─── Excerpted records

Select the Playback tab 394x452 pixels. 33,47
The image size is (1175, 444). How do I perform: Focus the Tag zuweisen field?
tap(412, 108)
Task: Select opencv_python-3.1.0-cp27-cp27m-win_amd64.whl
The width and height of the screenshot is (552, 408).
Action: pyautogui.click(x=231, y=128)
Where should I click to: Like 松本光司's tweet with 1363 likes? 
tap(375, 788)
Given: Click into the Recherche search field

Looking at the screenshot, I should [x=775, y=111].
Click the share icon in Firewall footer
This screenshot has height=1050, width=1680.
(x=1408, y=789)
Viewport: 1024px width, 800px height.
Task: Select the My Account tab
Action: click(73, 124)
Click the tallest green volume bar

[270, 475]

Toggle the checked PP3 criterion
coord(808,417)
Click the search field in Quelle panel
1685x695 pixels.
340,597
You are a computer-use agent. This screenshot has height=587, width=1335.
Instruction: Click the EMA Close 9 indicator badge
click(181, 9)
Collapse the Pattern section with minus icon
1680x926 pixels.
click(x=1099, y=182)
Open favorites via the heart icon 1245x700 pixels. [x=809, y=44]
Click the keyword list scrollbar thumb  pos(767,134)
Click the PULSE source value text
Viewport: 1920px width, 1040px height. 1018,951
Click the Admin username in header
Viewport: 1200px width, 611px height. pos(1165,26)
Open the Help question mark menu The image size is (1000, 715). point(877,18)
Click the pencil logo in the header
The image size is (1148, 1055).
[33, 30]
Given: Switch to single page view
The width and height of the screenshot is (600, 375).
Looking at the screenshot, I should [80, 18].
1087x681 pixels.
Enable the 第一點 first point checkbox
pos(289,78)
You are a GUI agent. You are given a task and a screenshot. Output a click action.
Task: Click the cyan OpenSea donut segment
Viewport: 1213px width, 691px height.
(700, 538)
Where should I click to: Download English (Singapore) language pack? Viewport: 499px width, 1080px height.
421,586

──────

Lines from the one containing "Task: Click the cyan OpenSea donut segment" through the last line of the listing are to be restated word for word; no other line may appear.

**Answer to the problem**
Task: Click the cyan OpenSea donut segment
Viewport: 1213px width, 691px height.
(700, 538)
Where should I click to: Download English (Singapore) language pack? Viewport: 499px width, 1080px height.
421,586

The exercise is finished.